【4】慌てて病院に行かない

 新型コロナウイルスの治療薬はまだない。HIVの抗ウイルス薬やエボラ出血熱の治療薬、さらに日本の製薬会社がつくった抗インフルエンザ薬「アビガン」、ぜん息用のステロイド薬「シクレソニド」などが、期待されている。

 しかし、現時点では病院に行っても「様子をみましょう」ということが多い。2009年に新型インフルエンザが猛威をふるったとき、かぜ様症状の人が病院に殺到した。病院で感染してはいけない。病院の機能を守って、より重篤な人の命を救うためにも、軽症の人は自宅療養を基本としたい。

【5】新しいルールづくりを

 シンガポールでは、せきや鼻水などの上気道感染症の症状が出たら5日間、休暇を取ってよいルールをつくった。
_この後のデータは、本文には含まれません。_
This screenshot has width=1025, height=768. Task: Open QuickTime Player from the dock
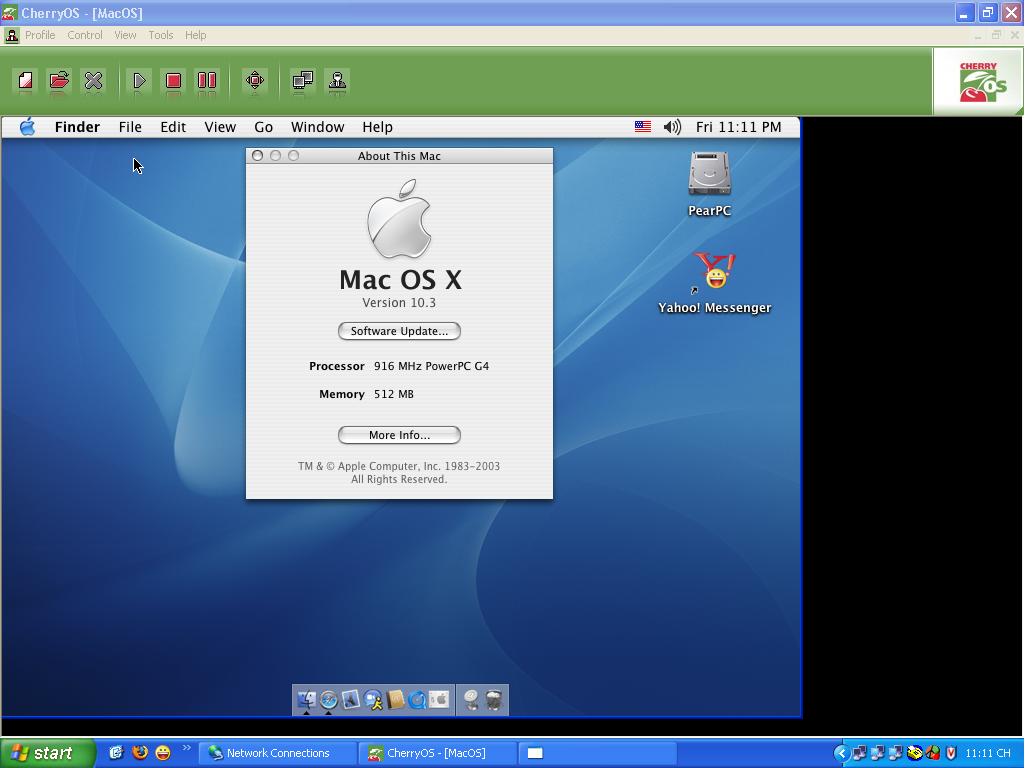417,700
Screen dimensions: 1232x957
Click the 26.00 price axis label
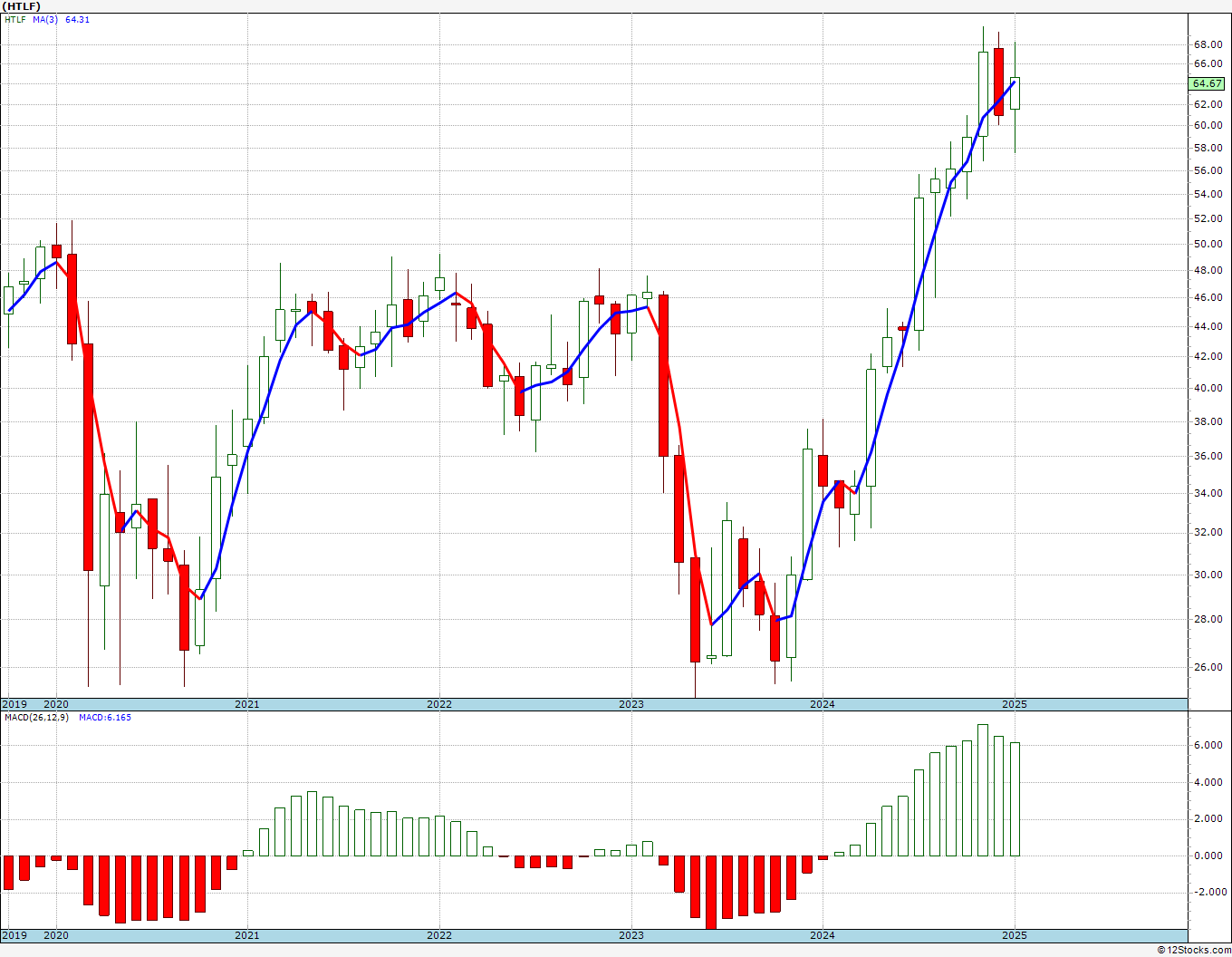pyautogui.click(x=1206, y=667)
日本もよいところは取り入れるべき。

 そして、感染者を差別したり、犯人扱いしないようなリテラシーも、社会全体で醸成されるといいなと思う。クルーズ船にサポートに入ったDMAT(災害派遣医療チーム)のスタッフが、勤務先の病院に戻ったときにばい菌扱いされたという。差別は、ときにウイルスよりも感染力が強い。科学的な根拠のうえで必要ならば隔離はするが、差別はしないという考え方を徹底することが大事だ。

 日本はかつてハンセン病やHIV患者に対して間違った情報のもとに人権を侵害した歴史がある。今回の新型コロナウイルスがせめて、命のリテラシーを高めるきっかけになればいいと願っている。

●かまた・みのる/1948年生まれ。東京医科歯科大学医学部卒業後、長野県の諏訪中央病院に赴任。現在同名誉院長。チェルノブイリの子供たちや福島原発事故被災者たちへの医療支援などにも取り組んでいる。著書に、『人間の値打ち』『忖度バカ』など多数。